A number of people others flee for the lifeboats, but the boarding party are among the few that head for the command centre, only to find that the doors are sealed shut. Ensign Mendola, a junior engineering officer inside, informs them that regrettably, the destruction of the ship is the only way to close the wormhole.
Astan and Ewendi begin work to try and cut the door open, while Masuda and Vale attempt to convince Mendola to let them in. Gaining access, the negotiations continue as they learn that Mendola is actually the alien, a shapeshifter from another universe, stranded as a result of his own failed experiment. His ship’s engine is responsible for the wormhole which is threatening both universes. He believes destroying it is the only way to prevent this, and that the only way to achieve it is to trigger a warp core breach on Atlantis.

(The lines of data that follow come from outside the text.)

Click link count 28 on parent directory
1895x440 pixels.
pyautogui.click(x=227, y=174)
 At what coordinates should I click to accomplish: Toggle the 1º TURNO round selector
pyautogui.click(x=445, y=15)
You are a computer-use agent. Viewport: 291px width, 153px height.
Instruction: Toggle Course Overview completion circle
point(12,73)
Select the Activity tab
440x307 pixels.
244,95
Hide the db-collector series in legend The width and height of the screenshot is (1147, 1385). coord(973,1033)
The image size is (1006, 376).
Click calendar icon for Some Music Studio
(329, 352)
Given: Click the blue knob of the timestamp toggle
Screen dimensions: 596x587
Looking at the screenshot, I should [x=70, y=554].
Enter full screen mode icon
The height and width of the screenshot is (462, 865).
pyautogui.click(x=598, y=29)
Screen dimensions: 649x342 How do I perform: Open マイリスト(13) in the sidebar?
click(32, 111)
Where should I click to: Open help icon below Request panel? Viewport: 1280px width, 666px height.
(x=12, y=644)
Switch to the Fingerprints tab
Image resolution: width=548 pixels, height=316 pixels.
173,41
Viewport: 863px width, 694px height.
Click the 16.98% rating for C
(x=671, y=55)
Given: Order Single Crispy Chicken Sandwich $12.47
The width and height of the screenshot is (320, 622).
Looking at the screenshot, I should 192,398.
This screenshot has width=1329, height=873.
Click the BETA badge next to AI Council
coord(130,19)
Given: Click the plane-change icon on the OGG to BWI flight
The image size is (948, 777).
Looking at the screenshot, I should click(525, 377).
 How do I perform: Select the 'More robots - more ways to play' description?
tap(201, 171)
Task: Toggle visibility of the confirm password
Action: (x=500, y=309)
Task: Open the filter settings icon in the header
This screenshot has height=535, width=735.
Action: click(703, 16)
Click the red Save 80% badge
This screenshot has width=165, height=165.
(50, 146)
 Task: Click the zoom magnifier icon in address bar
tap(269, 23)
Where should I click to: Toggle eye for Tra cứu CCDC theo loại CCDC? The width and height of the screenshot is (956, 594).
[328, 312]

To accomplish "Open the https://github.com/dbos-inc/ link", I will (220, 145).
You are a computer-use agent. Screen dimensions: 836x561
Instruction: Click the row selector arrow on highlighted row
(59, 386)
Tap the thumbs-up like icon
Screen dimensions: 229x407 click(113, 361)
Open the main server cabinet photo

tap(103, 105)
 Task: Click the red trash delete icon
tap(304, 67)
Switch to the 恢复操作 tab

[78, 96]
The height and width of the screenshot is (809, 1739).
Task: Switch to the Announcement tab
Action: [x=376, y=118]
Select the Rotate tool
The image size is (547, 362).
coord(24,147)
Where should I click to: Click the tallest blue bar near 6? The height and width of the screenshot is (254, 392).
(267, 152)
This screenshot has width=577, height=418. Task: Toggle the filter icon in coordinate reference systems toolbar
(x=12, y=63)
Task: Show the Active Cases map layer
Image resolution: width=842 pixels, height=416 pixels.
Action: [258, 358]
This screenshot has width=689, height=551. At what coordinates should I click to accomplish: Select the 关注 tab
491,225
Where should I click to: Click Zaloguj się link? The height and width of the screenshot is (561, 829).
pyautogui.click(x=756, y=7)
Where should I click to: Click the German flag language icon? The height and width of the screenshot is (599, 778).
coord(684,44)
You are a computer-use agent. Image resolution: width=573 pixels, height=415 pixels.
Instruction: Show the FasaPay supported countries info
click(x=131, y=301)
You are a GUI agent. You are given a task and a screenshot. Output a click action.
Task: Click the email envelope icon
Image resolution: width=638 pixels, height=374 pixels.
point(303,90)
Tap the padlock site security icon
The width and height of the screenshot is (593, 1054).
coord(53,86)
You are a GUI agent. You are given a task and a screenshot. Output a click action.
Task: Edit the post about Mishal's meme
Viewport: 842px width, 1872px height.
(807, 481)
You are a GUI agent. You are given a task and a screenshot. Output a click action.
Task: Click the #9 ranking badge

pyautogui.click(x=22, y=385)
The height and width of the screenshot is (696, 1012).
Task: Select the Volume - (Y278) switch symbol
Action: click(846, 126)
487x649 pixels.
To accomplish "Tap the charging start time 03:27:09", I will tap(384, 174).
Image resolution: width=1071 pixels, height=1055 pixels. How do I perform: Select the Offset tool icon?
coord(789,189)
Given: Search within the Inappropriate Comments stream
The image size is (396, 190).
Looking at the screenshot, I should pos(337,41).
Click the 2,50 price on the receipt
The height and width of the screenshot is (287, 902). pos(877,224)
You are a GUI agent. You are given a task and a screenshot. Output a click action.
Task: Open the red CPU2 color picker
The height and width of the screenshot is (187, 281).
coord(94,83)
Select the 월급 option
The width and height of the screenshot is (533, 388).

Masuda explains that it should be possible to trigger the detonation remotely from Lyonesse, allowing the evacuation of the crew and possibly Mendola’s return to his own world. The captain and Astan then find themselves trying to hold the crowd back as Ewendi and Mendola work on the necessary adjustments to his own modifications.
Ultimately, they succeed, evacuating the ship by transporter and pushing Atlantis off to detonate against the alien vessel. Before the wormhole closes, Mendola takes the shuttlepod Gaheris through to the other universe.
Dialogue: Lt. Astan: “We could disappear them with the transporter. Er, that’s a security term, Captain.”
Observations: The Atlantis crew are all somewhat unbalanced due to their two years in the wormhole.
This episode had a somewhat rushed feel to its finale, reminiscent of some of the less successful Star Trek: Voyager episodes.